Recall from Chapter 3, equation (8.5), that a set of functions is linearly independent if their Wronskian is not identically zero. Calculate the Wronskian of each of the following sets to show that in each case they are linearly independent. For each set, write the differential equation of which they are solutions. Also note that each set of functions is a set of basis functions for a linear vector space (see Chapter 3, Section 14, Example 2) and that the general solution of the differential equation gives all vectors of the vector space.

Given equation is $\sin \beta x,\cos \beta x$.

Definition of Wronskian:

A mathematical determinant whose first row consists of$n$functions of$x$and whose following rows consist of the successive derivatives of these same functions with respect to$x$.

To prove that the two solutions are linearly independent we need to find the Wronskian, and if it was no identically zero, that they are independent

$$\begin{gathered} W=\left|\begin{array}{cc}\sin \beta x& \cos \beta x\\ \beta \cos \beta x& -\beta \sin \beta x\end{array}\right| \\ =-\beta {\sin }^2\beta x-\beta {\sin }^2\beta x \\ =-\beta \end{gathered}$$

This means our solution are linearly independent.

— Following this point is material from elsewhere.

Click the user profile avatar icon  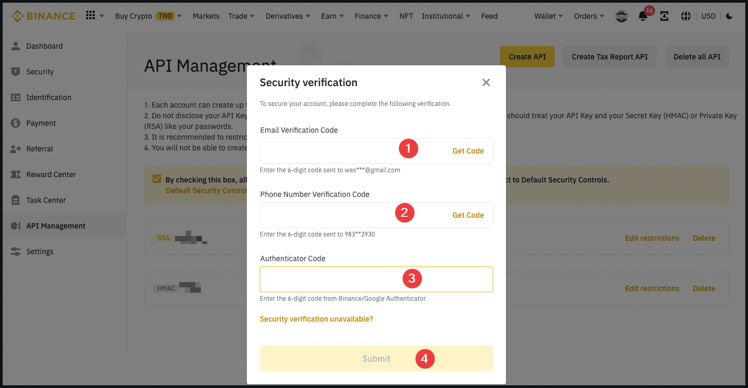(621, 16)
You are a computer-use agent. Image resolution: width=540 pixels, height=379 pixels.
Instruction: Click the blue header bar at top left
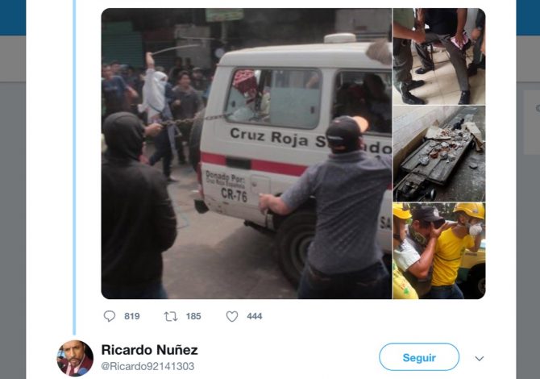point(13,18)
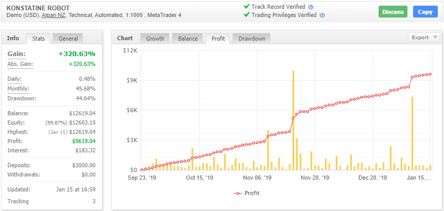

Again, the general solutions

$y=\sin \beta x+\cos \beta x,$

The general solutions are:

$$\begin{gathered} \alpha =0, \\ {c}_1=c_2=0 \end{gathered}$$

It is clear that this solution is for an auxiliary equation with complex roots, auxiliary equation

$$\begin{gathered} (D-\beta i)(D+\beta i)y=0 \\ \left(D^2+{\beta }^2\right)y=0 \end{gathered}$$

and the differential equation has the general solution $y=\sin \beta x+\cos \beta x$is$y^{\text{'}\text{'}}+\beta y=0$ .